On cobble beaches we find diversity of life, rare species, fragility in that the beach life can be easily damaged, and lose its aesthetic appeal. They are nice places to get away from the hustle and bustle of daily life and to take part in recreational activities such as bird watching and rock climbing. Perhaps this is why so many people flock to the shore during the summer months. The beach, where land and water meets, is the point from which the moderating effects of the ocean on air temperature and climate can be felt.
Beaches are thought to be great sources of sediment. It's true that most beaches are eroding, but removal of sediment for the construction industry upsets the equilibrium of the beach. The source of sediment is so low that new sediment deposition occurs at a very low rate and recovery is very slow. When minerals are taken intertidally or subtidally this activity can cause problems for coastal protection. Material taken from a single source can impact areas far removed.
When channels are dredged for harbours and shorelines are reclaimed for residential and industrial development, habitat is destroyed for those creatures living in the areas affected.
To prevent erosion from a certain part of the coast, huge boulders are sometimes dumped at the coastline. This prevents erosion at the site of the rocks, but farther down the coast erosion will proceed at a greater rate.
Garbage can be found on all our beaches in the coastal zone, posing a threat to humans and wildlife alike.
Dredged materials that are dumped near the shore area can be carried onto beaches by wave, current, and tide action where they may interfere with the recreational use of beaches. Some dredged materials may contain oil, grease, or other toxic materials, which can affect filter-feeding animals such as shellfish by poisoning them.

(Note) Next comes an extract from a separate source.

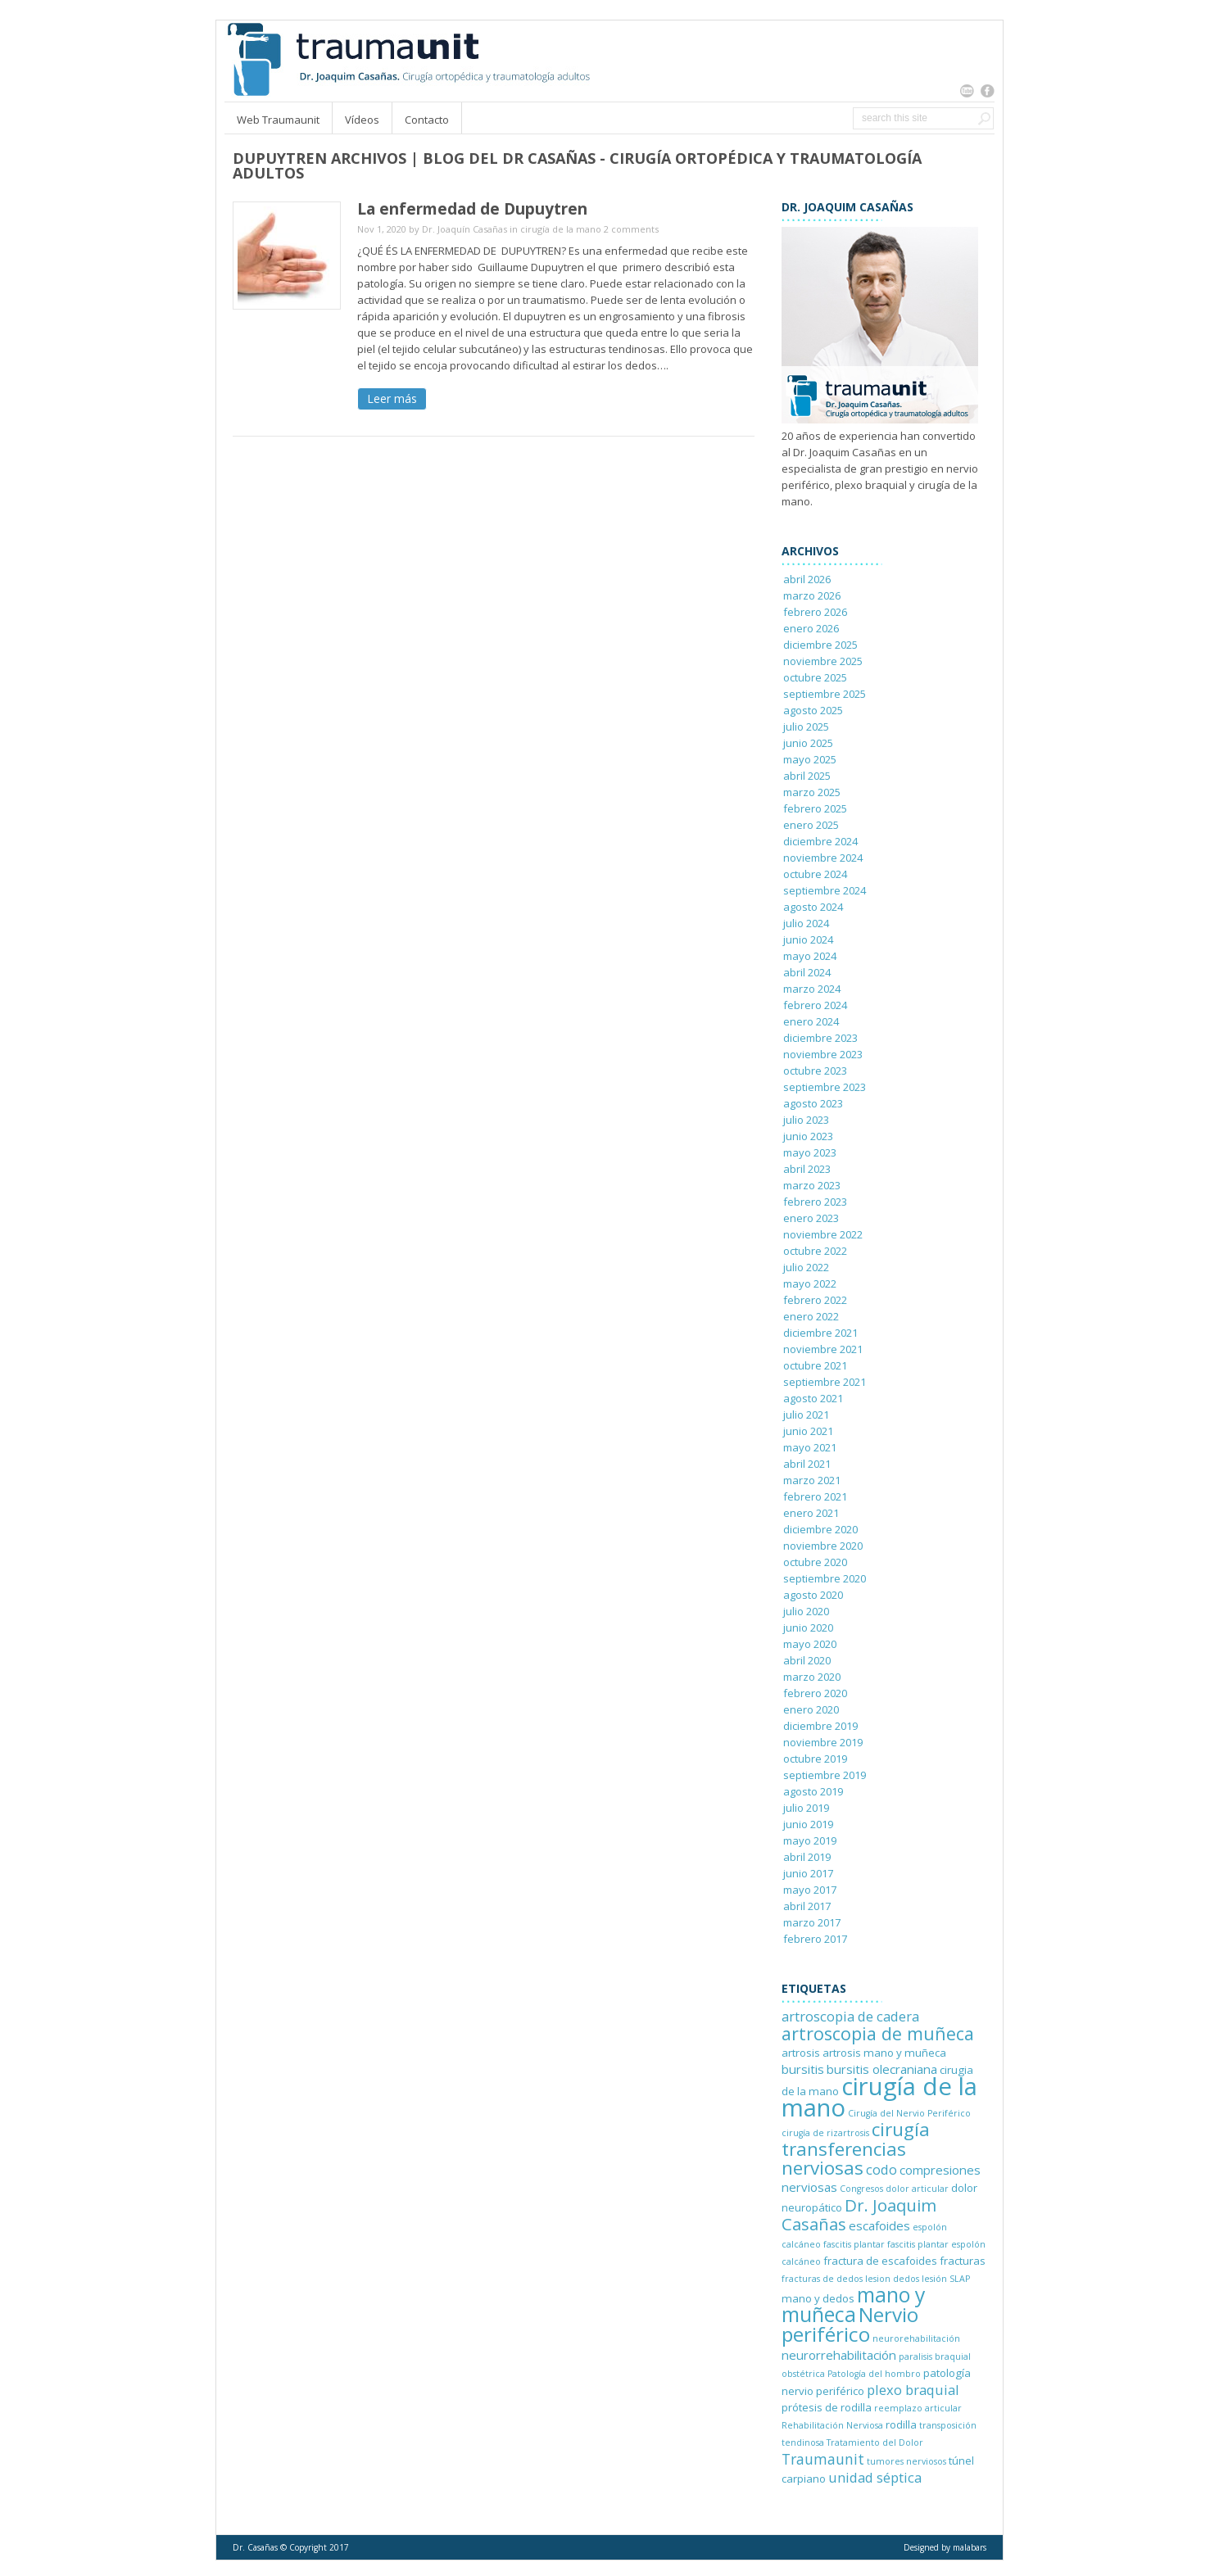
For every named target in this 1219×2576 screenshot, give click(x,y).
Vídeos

Oil spills can leave a beach extensively damaged. On cobble beaches dispersed oil can be removed rapidly by water as this material forms an extremely porous substrate. During an oil clean-up, bulldozers are the only type of heavy equipment that can operate on a cobble beach. Sediment removal from a cobble beach that has been contaminated with oil is not a viable option because of the slow replacement of sediment from natural sources, so contaminated cobbles must be cleaned in place, or left alone.
Protection of a beach includes the physical beach and the organisms that live there. If the material that the organisms live on is removed then they no longer have a home. Animals most in need of protection in a marine environment are those living in shallow water, between the tide marks or in the beach area.
Beaches provide a nesting ground for certain species of birds. If their breeding grounds are disturbed the birds will not nest or will do so unsuccessfully.
Cobble beaches are unique ecosystems. They need our protection. They provide a home for many animals and plants.